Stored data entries
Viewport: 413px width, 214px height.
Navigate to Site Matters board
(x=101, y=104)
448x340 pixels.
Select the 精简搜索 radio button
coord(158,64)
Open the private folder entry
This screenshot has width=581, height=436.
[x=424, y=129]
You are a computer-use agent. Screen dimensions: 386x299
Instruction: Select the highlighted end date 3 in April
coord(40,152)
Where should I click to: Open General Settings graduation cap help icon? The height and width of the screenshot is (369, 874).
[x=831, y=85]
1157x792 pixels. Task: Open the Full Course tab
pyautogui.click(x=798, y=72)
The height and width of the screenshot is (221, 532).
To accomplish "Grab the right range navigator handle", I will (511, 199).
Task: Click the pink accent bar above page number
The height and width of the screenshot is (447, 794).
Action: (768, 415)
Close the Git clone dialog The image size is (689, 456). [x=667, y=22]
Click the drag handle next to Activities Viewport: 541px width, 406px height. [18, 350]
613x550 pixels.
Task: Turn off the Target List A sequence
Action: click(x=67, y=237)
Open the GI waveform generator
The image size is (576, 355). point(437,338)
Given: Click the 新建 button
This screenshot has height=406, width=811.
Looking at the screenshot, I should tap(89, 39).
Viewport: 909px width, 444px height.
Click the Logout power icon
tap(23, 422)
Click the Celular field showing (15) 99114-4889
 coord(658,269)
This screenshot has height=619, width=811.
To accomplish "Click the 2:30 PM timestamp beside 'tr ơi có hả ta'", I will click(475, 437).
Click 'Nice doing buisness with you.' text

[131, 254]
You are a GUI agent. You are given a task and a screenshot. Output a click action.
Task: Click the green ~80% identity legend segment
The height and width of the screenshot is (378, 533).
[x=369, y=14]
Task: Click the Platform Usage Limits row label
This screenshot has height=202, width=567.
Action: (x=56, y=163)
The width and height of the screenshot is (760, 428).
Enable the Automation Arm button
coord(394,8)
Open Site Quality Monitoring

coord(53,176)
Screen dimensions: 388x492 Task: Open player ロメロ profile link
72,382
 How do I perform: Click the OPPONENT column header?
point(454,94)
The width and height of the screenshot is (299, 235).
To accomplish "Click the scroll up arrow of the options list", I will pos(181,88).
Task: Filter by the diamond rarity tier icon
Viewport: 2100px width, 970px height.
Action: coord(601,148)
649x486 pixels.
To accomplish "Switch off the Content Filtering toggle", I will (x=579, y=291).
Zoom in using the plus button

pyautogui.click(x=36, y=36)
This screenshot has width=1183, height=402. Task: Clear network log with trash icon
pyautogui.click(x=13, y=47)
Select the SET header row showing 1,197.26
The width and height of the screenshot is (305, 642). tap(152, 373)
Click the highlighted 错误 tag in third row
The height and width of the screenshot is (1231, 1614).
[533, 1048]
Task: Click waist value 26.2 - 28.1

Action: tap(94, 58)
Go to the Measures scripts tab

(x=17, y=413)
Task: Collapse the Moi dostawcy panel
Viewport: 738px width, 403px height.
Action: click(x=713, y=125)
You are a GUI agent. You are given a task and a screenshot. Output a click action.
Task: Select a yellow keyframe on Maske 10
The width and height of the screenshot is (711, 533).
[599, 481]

--- Task directions ---
Repeat the records verbatim, every one of them.

--- Exercise output ---
Viewport: 413px width, 214px height.
Navigate to Site Matters board
(x=101, y=104)
448x340 pixels.
Select the 精简搜索 radio button
coord(158,64)
Open the private folder entry
This screenshot has width=581, height=436.
[x=424, y=129]
You are a computer-use agent. Screen dimensions: 386x299
Instruction: Select the highlighted end date 3 in April
coord(40,152)
Where should I click to: Open General Settings graduation cap help icon? The height and width of the screenshot is (369, 874).
[x=831, y=85]
1157x792 pixels. Task: Open the Full Course tab
pyautogui.click(x=798, y=72)
The height and width of the screenshot is (221, 532).
To accomplish "Grab the right range navigator handle", I will (511, 199).
Task: Click the pink accent bar above page number
The height and width of the screenshot is (447, 794).
Action: (768, 415)
Close the Git clone dialog The image size is (689, 456). [x=667, y=22]
Click the drag handle next to Activities Viewport: 541px width, 406px height. [18, 350]
613x550 pixels.
Task: Turn off the Target List A sequence
Action: click(x=67, y=237)
Open the GI waveform generator
The image size is (576, 355). point(437,338)
Given: Click the 新建 button
This screenshot has height=406, width=811.
Looking at the screenshot, I should tap(89, 39).
Viewport: 909px width, 444px height.
Click the Logout power icon
tap(23, 422)
Click the Celular field showing (15) 99114-4889
 coord(658,269)
This screenshot has height=619, width=811.
To accomplish "Click the 2:30 PM timestamp beside 'tr ơi có hả ta'", I will click(475, 437).
Click 'Nice doing buisness with you.' text

[131, 254]
You are a GUI agent. You are given a task and a screenshot. Output a click action.
Task: Click the green ~80% identity legend segment
The height and width of the screenshot is (378, 533).
[x=369, y=14]
Task: Click the Platform Usage Limits row label
This screenshot has height=202, width=567.
Action: (x=56, y=163)
The width and height of the screenshot is (760, 428).
Enable the Automation Arm button
coord(394,8)
Open Site Quality Monitoring

coord(53,176)
Screen dimensions: 388x492 Task: Open player ロメロ profile link
72,382
 How do I perform: Click the OPPONENT column header?
point(454,94)
The width and height of the screenshot is (299, 235).
To accomplish "Click the scroll up arrow of the options list", I will pos(181,88).
Task: Filter by the diamond rarity tier icon
Viewport: 2100px width, 970px height.
Action: coord(601,148)
649x486 pixels.
To accomplish "Switch off the Content Filtering toggle", I will (x=579, y=291).
Zoom in using the plus button

pyautogui.click(x=36, y=36)
This screenshot has width=1183, height=402. Task: Clear network log with trash icon
pyautogui.click(x=13, y=47)
Select the SET header row showing 1,197.26
The width and height of the screenshot is (305, 642). tap(152, 373)
Click the highlighted 错误 tag in third row
The height and width of the screenshot is (1231, 1614).
[533, 1048]
Task: Click waist value 26.2 - 28.1

Action: tap(94, 58)
Go to the Measures scripts tab

(x=17, y=413)
Task: Collapse the Moi dostawcy panel
Viewport: 738px width, 403px height.
Action: click(x=713, y=125)
You are a GUI agent. You are given a task and a screenshot. Output a click action.
Task: Select a yellow keyframe on Maske 10
The width and height of the screenshot is (711, 533).
[599, 481]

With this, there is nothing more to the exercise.